## [FRAGMENTO DEL TEXTO]
------------------------------
El jueves de la semana pasada, se presentó el informe «¿Cómo se Juzga en el Estado de México?» (CIDE/ México Evalúa) que presenta el primer análisis importante del funcionamiento del nuevo sistema de justicia penal. Arroja datos que reflejan avances importantes (procesos rápidos, mayor control judicial de las detenciones, mayor composición, etc.). Pero los números negativos muestran una cara de la reforma difícil de aceptar: que se encuentra —al menos— bastante lejos de las expectativas de un debido proceso moderno, transparente y sobre todo, justo.
Solo un dato duro: en el 18.05% de los casos, aparece un registro de tortura (peritaje médico de lesiones) en el expediente. Y frente a estos tratos crueles, inhumanos o degradantes del personal policial o ministerial, prácticamente no hubo reacción judicial. En el 97.4% de los casos, los jueces validaron la actuación. No se excluyeron pruebas (2.6%), ni se liberó al detenido, ni se excluyó su declaración, ni siquiera se informó a la Comisión Estatal de Derechos Humanos.
------------------------------
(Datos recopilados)
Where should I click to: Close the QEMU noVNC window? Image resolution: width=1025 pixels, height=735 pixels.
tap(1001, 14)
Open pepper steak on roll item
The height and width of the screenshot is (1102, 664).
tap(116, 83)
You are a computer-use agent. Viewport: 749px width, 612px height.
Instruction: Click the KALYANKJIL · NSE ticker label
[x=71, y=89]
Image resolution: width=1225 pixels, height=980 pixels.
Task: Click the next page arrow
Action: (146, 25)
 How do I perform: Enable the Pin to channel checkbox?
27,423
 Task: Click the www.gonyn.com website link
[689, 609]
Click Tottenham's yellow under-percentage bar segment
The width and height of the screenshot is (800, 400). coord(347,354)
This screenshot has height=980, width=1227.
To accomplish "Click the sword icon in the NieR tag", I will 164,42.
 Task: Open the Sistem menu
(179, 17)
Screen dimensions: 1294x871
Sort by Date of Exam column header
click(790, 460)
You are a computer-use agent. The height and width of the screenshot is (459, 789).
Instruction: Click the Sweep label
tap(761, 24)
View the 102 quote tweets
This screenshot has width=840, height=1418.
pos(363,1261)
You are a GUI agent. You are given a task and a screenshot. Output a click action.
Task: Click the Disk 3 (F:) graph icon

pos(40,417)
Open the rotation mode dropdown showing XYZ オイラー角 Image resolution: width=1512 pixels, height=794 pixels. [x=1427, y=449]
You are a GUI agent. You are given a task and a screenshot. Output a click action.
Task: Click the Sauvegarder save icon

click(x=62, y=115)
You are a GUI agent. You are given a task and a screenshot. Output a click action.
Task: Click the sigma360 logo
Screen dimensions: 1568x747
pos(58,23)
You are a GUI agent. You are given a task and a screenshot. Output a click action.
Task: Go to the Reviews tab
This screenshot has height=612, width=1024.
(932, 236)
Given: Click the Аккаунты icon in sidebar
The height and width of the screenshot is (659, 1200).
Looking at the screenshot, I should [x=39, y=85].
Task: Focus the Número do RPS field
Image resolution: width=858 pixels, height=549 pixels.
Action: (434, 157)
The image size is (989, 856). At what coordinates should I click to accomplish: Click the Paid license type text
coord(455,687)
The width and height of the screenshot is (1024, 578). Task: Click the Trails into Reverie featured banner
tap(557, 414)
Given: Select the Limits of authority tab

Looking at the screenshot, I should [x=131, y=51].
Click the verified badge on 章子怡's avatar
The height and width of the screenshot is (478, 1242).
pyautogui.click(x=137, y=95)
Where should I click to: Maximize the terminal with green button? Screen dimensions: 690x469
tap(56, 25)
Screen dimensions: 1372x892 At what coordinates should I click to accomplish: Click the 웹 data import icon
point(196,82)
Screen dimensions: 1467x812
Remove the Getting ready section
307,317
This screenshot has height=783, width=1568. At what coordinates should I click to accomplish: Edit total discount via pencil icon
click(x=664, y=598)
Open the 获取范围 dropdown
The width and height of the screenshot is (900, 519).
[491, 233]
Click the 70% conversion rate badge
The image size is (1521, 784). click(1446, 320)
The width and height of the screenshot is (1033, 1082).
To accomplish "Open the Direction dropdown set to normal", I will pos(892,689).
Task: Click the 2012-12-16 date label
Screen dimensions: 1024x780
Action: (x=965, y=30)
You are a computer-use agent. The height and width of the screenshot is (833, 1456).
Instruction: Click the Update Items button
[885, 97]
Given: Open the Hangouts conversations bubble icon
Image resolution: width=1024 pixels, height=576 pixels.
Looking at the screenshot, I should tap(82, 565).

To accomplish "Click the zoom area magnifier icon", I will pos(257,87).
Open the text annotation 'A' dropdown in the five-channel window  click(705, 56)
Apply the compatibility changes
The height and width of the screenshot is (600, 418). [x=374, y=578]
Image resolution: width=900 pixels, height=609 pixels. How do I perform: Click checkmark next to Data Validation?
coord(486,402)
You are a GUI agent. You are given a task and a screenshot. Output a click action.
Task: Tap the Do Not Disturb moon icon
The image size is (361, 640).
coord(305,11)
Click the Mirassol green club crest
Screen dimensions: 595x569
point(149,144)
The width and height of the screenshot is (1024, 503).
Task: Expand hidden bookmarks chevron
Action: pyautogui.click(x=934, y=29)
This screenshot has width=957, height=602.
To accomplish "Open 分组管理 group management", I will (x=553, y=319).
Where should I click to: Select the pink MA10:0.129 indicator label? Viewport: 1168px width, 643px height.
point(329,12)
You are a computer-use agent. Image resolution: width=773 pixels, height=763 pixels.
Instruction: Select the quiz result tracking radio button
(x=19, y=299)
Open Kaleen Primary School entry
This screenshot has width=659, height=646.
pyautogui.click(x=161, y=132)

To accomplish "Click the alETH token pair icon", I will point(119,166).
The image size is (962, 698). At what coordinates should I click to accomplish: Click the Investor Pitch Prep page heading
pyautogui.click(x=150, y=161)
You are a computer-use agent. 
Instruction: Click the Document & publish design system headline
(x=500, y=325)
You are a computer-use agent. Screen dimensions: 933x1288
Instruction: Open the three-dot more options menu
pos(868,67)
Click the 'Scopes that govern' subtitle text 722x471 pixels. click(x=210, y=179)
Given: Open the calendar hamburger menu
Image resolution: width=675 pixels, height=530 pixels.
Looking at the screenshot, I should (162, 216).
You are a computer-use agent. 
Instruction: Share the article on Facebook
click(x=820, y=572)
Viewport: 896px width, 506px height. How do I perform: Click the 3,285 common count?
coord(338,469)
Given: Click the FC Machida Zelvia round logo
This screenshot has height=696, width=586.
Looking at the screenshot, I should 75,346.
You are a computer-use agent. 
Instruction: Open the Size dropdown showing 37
------------------------------
## [LISTA DE ACTIVIDADES]
1 > Según el fragmento del texto, ¿en qué porcentaje de los casos validaron los jueces la actuación?
2 > Indica si cada afirmación coincide con el fragmento del texto y cita las palabras que lo deciden:
(a) El informe se presentó el jueves de la semana pasada.
(b) En los casos con registro de tortura se informó a la Comisión Estatal de Derechos Humanos.
(c) En el 18.05% de los casos aparece un registro de tortura en el expediente.
3 > Copia del fragmento del texto, sin cambios, el pasaje que va de "El jueves de" a "sobre todo, justo.".

## [RESULTADOS DEL EJERCICIO]
1 > En el 97.4% de los casos.

2 >
(a) Sí: "El jueves de la semana pasada, se presentó el informe".
(b) No: "ni siquiera se informó a la Comisión Estatal de Derechos Humanos".
(c) Sí: "en el 18.05% de los casos, aparece un registro de tortura (peritaje médico de lesiones) en el expediente".

3 >
El jueves de la semana pasada, se presentó el informe «¿Cómo se Juzga en el Estado de México?» (CIDE/ México Evalúa) que presenta el primer análisis importante del funcionamiento del nuevo sistema de justicia penal. Arroja datos que reflejan avances importantes (procesos rápidos, mayor control judicial de las detenciones, mayor composición, etc.). Pero los números negativos muestran una cara de la reforma difícil de aceptar: que se encuentra —al menos— bastante lejos de las expectativas de un debido proceso moderno, transparente y sobre todo, justo.